Washington: Pakistani Prime Minister Nawaz Sharif has said that his country would be forced to take “countermeasures” to deter against any attacks, given a major arms buildup by India and its refusal to resume talks over Kashmir. “While refusing dialogue, India is engaged in a major arms buildup, regrettably with the active assistance of several powers,” Mr Sharif said in a speech to the US Institute of Peace in Washington. He also noted “a stream of hostile statements by the Indian political and military leadership.”

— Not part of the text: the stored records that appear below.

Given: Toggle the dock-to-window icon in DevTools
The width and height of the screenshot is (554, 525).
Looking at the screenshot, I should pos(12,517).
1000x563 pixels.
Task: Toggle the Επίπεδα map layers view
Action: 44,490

Mr Sharif charged that a “cancellation” of foreign secretary-level talks between the two countries in August had been followed by increased ceasefire violations by India across the Line of Control. Mr Sharif, who held talks with President Barack Obama in Washington on Thursday, said there was a need to resume dialogue with India and urged the United States to be more understanding of Pakistan’s position in the interests of regional stability.
“I believe Washington to play a constructive role in averting the ever present danger of escalation and promoting stability in South Asia,” he said. Mr Sharif and Prime Minister Narendra Modi agreed in July to revive talks, but escalating tensions over Kashmir derailed the plans.
Earlier on Friday, foreign ministry spokesperson Vikas Swarup welcomed Pakistan’s pledge in a joint statement with the United States on Thursday to fight terrorist groups Delhi suspects of attacking Indian targets, but ruled out any third-party mediation to end the Kashmir dispute.
Mr Swarup said India “remains open” to talks between the two countries’ national security advisers.On Friday, Mr Sharif said he had told Afghan President Ashraf Ghani Pakistan was prepared to help revive the talks. But he added: “We cannot bring the Taliban to the table and be asked to kill them at the same time.”